Dienstag, 18. Juni 2002

Im Stahlstreit mit USA wieder Ausnahmen genehmigt

  • Darunter vier Anträge von voestalpine und Böhler-Uddeholm

Im Streit um die von den USA verhängten Schutzzölle auf Stahlimporte stehen die Zeichen derzeit wieder eher auf Entspannung. Der US-Handelsbeauftragte (USTR) hat gestern, Montag, wieder eine Liste von Ausnahmeanträgen genehmigt.

Darunter sind auch vier Anträge der österreichischen Unternehmen voestalpine und Böhler-Uddeholm, teilte die österreichische Botschaft in Washington mit. Bei den in die USA exportierten Gütern handelt es sich um Nischenprodukte, wie sie etwa für Kräne im Baugewerbe verwendet werden.

Der Stahl-Streit
Die von US-Präsident George W. Bush im März verkündeten Schutzzölle von bis zu 30 Prozent sollen die US-amerikanische Stahlindustrie vor Konkurrenzdruck durch Importe schützen, schon damals waren allerdings gewisse Spezialprodukte von den Zöllen ausgenommen worden. Die EU hat gegen die Stahlzölle protestiert und mit Gegenmaßnahmen gedroht.

Die Europäische Kommission erstellt derzeit einen Bericht an die EU-Mitgliedstaaten, die bis spätestens 12. Oktober 2002 über die Inkraftsetzung der so genannten "kurzen Liste", Abgaben im Gegenwert von 335 Millionen Dollar (355 Mill. Euro) auf Einfuhren aus den USA, abstimmen sollen.

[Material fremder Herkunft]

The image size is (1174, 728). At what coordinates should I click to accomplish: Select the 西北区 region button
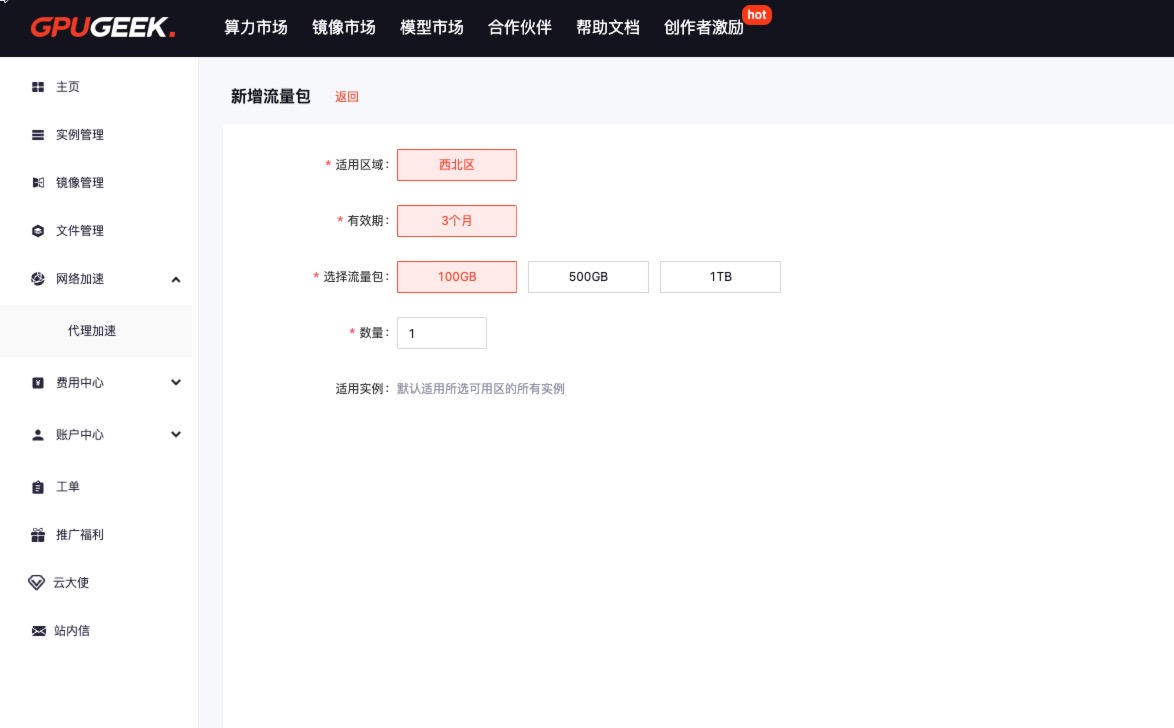pos(457,165)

USA wollen einvernehmliche Lösung
Mit den nun erneut genehmigten Ausnahmen signalisiere die US-Seite ein starkes Interesse, die Meinungsverschiedenheiten um die seitens des Präsidenten verhängten Stahlmaßnahmen einer einvernehmlichen Lösung zuzuführen, heißt es seitens österreichischer Diplomaten. Auch die österreichische Regierung sei an einer Einigung im Verhandlungsweg interessiert und wolle eine Eskalation vermeiden.